[[ Quoted passage open ]]

The most detailed and fully-formed element of the students’ plan is their consideration of public safety. On this section’s first page, the plan points out that “better relationships with one another” are what guide people to a better understanding of public safety, and a safer community. Later, in a section of personal interviews, the teens pose the question: “What is the difference between public safety and police?”
“The community itself needs to protect one another,” Kiara, one of the youth on the quality of life plan team, tells Next City. Because law enforcement is “not really protecting us in the way that we want to be protected, we have to depend on each other.”
Throughout, these students’ vision of public safety is nurturing and communal, focused on community solidarity and restorative justice, not policing. “It’s not carceral,” says Araujo. “It’s rooted in love and care for the community. It’s caring for people before, during, and after traumatic events.”
“Because we know the police won’t help, we have to try to do things on our own,” says JaKayla.
“An ideal image of public safety would be everyone uplifting each other,” says Toincia, “and I feel like being a part of Territory this summer, we’ve already taken a step toward doing that.”
All term, the Territory students were grappling with perceptions of fear and safety inside their neighborhood and beyond. “Austin isn’t as bad as people say it is,” says Travell, of the quality of life plan team. “It’s actually a really nice place, and it’s messed up that it gets the recognition that it gets compared to other neighborhoods. They think that it’s just a bad area, but actually it’s a good place to be; you gotta be around the right people.”
That summation is borne out by statistics. Despite crime headlines that perpetuate an image of the neighborhood as a chaotic morass of violence, its violent crime per-capita rate (12th of Chicago’s 77 neighborhoods) means that it’s not Chicago’s most violent neighborhood, nor particularly close to it, and its raw numbers are inflated by the very large size of neighborhood. (Nearly 100,000 people live in Austin.)

[[ Quoted passage closed ]]
[[ Study material open ]]

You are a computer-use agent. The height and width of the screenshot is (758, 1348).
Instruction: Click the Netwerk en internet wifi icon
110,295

[[ Study material closed ]]
[[ Study material open ]]

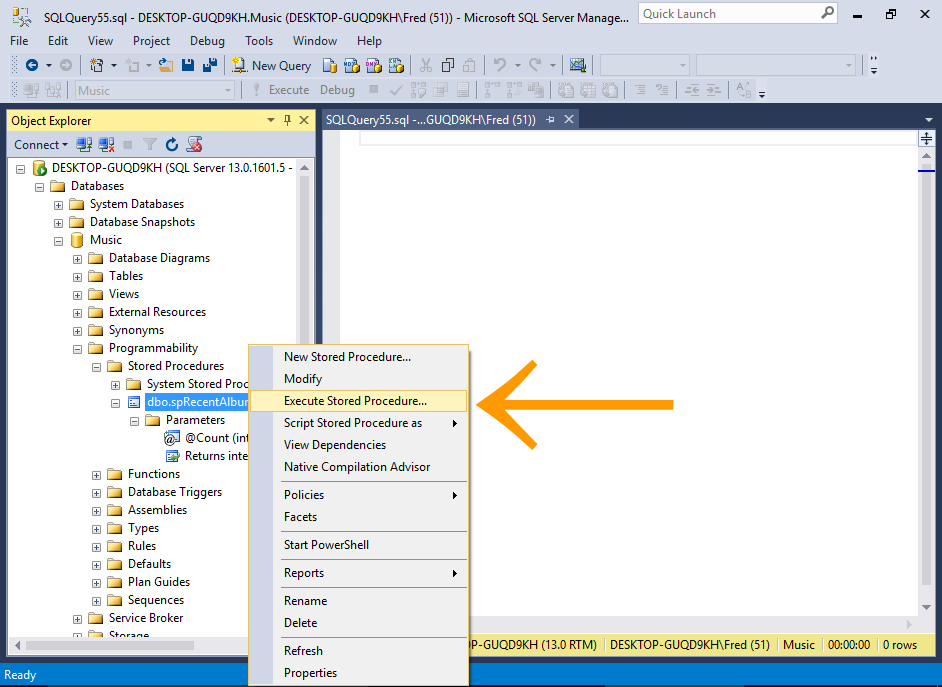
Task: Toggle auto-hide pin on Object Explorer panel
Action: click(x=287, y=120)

[[ Study material closed ]]

> _Exercise tasks_
1. According to the public safety passage, where does Austin rank in per-capita violent crime among Chicago's 77 neighborhoods?
2. Summarize the public safety passage in two sentences.
3. Carry on the public safety passage from the point where it stops.

> _Solved problems_
1. 12th

2. The students' plan sees public safety as something built through better relationships, community solidarity, and care rather than through policing, and team members say residents must depend on each other because law enforcement does not protect them the way they want. The students also reject Austin's reputation as a bad area, and its rank of 12th among Chicago's 77 neighborhoods in per-capita violent crime shows it is not the city's most violent.

3.
During early days of the pandemic, zine team member Victoria noticed how COVID-19 could become an invitation for invasive security surveillance, a topic that’s spawned more than a bit of high-brow architectural discourse. “In the beginning of COVID, I was actually scared to go out into downtown, mainly because people were saying, ‘You have to have a note from your doctor to go downtown.’ So I would stay at home,” she says. “I don’t know if someone’s going to come up to me and say, ‘Do you have an ID or some sort of identification that tells us that you’re supposed to be out here?’ I was kind of scared to go downtown and travel anywhere.”
The uprising against racist police violence has often been a youth-led protest movement that’s proved itself to be wholly inclusive, fluent in bending media cycles to their aims, and rapidly responsive. But Territory’s work this summer was fundamentally different in its sense of proactive planning that addresses some of the root causes of the protests. The teens spend lots of time “visualizing the just city,” says Araujo. “Not only are young people demanding a better city right now, they’re thinking ahead, and that’s what planning and design is supposed to do.”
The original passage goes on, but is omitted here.